LLM-Land: Large Language Models for Context-Aware Drone Landing

Autonomous landing is essential for drones deployed in emergency deliveries, post-disaster response, and other large-scale missions. By enabling self-docking on charging platforms, it facilitates continuous operation and significantly extends mission endurance. However, traditional approaches often fall short in dynamic, unstructured environments due to limited semantic awareness and reliance on fixed, context-insensitive safety margins. To address these limitations, we propose a hybrid framework that integrates large language model (LLMs) with model predictive control (MPC). Our approach begins with a vision-language encoder (VLE) (e.g., BLIP), which transforms real-time images into concise textual scene descriptions.

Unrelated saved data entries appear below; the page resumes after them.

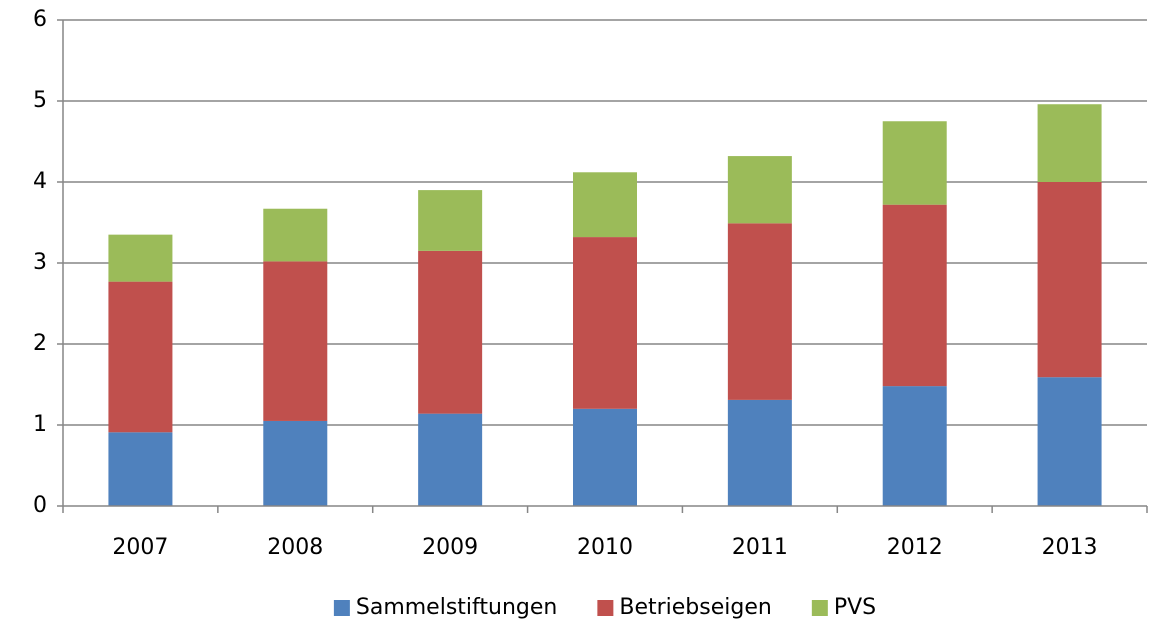 The image size is (1165, 625). What do you see at coordinates (295, 548) in the screenshot?
I see `x-tick-label: 2008` at bounding box center [295, 548].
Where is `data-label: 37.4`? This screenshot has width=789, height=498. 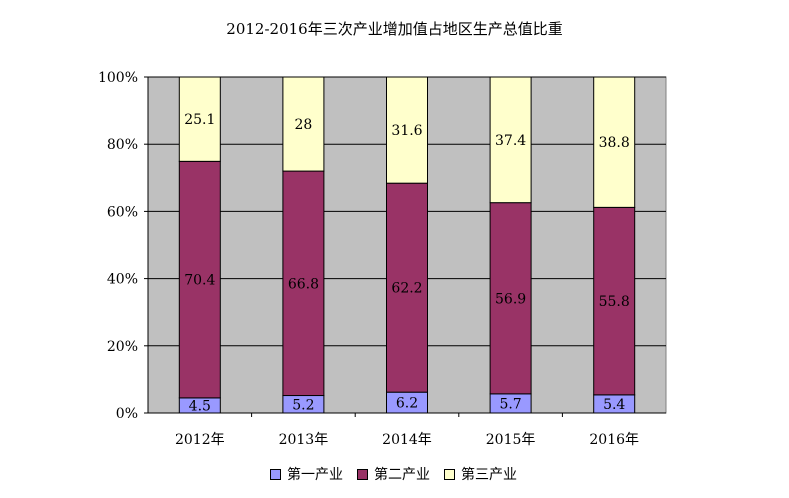 data-label: 37.4 is located at coordinates (510, 141).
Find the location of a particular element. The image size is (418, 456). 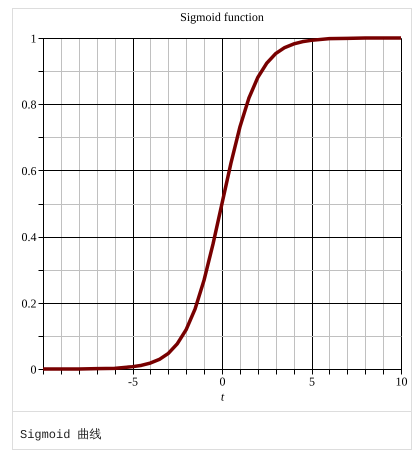

y-tick-label: 0.4 is located at coordinates (29, 237).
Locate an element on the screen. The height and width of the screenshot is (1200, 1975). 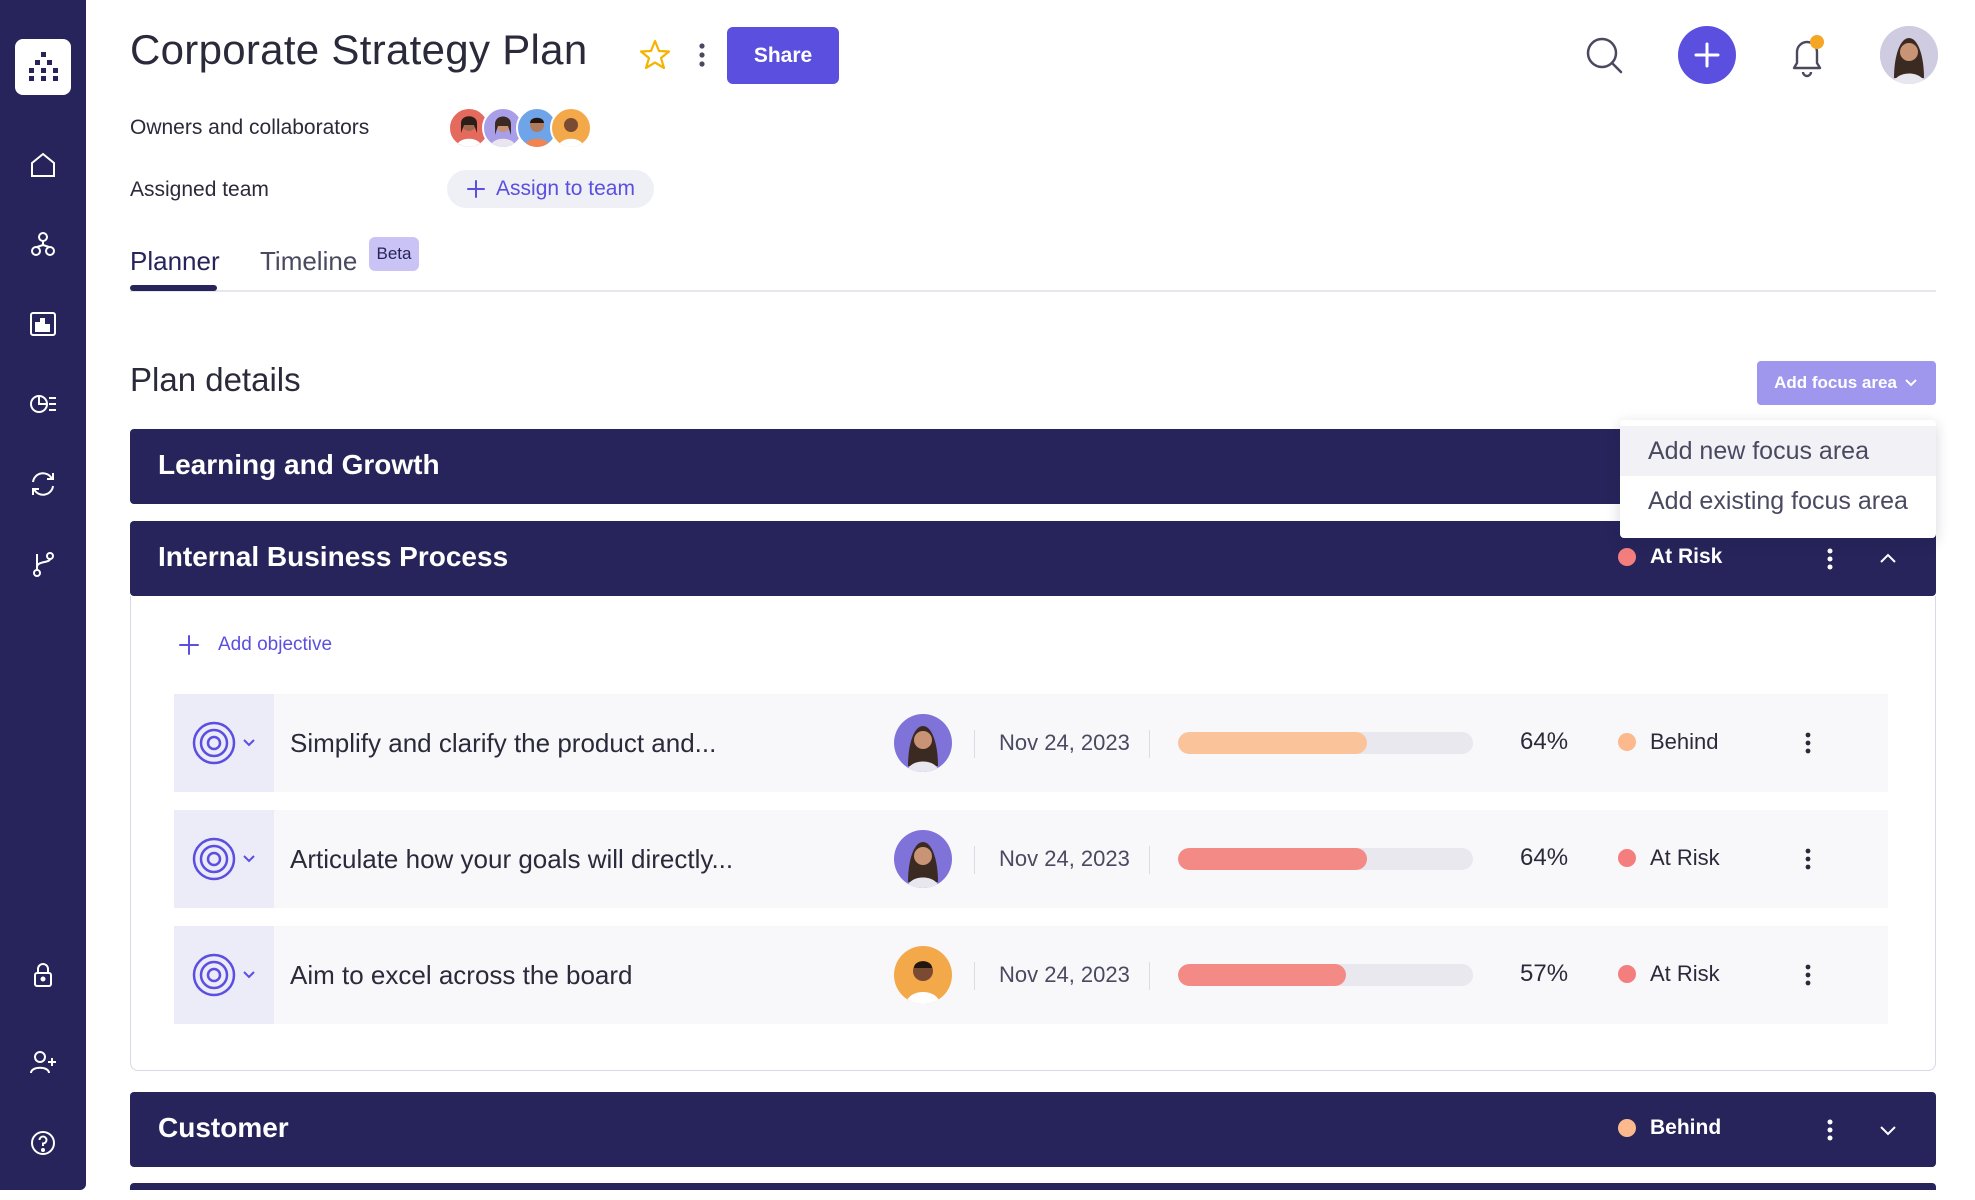
add-objective-button: Add objective is located at coordinates (255, 645).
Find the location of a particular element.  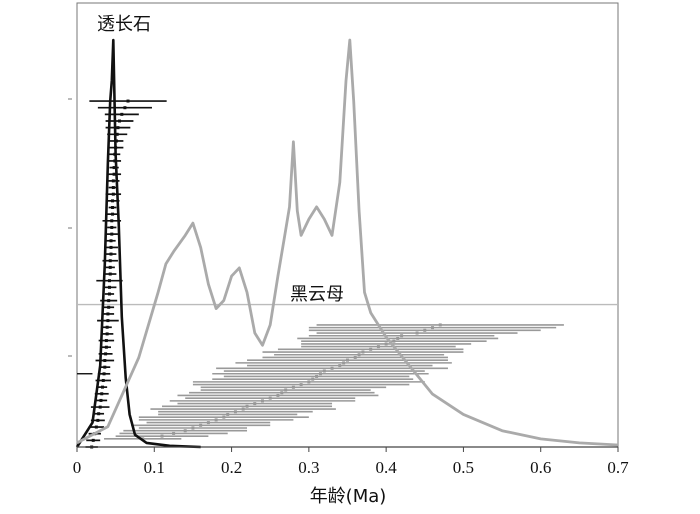

sanidine-density-curve is located at coordinates (138, 244).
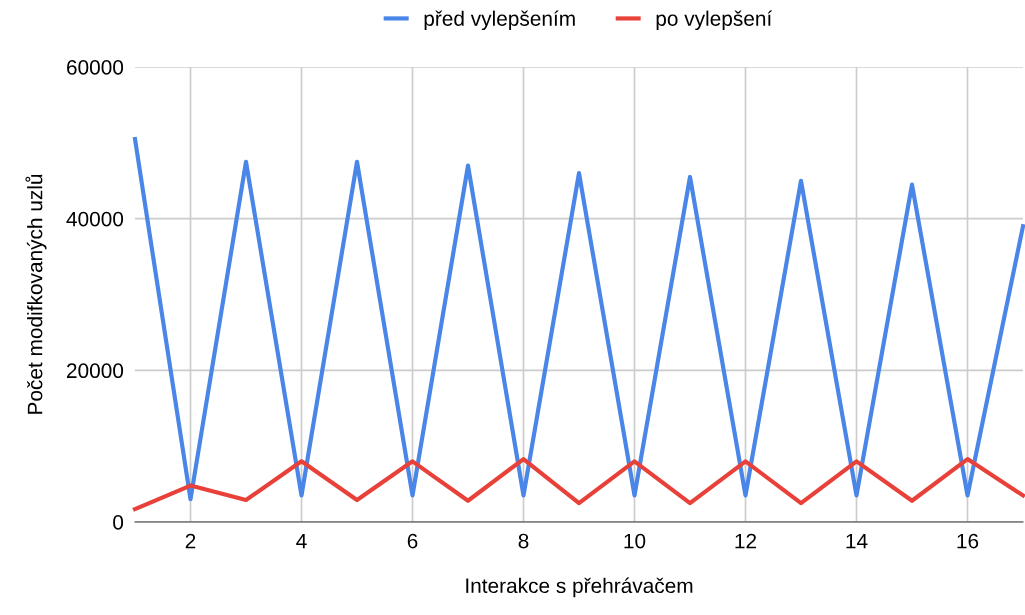 This screenshot has height=615, width=1025. What do you see at coordinates (95, 219) in the screenshot?
I see `y-tick-label: 40000` at bounding box center [95, 219].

These descriptions are processed by a lightweight LLM (e.g., Qwen 2.5 1.5B or LLaMA 3.2 1B) equipped with retrieval-augmented generation (RAG) to classify scene elements and infer context-aware safety buffers, such as 3 meters for pedestrians and 5 meters for vehicles. The resulting semantic flags and unsafe regions are then fed into an MPC module, enabling real-time trajectory replanning that avoids collisions while maintaining high landing precision. We validate our framework in the ROS-Gazebo simulator, where it consistently outperforms conventional vision-based MPC baselines. Our results show a significant reduction in near-miss incidents with dynamic obstacles, while preserving accurate landings in cluttered environments.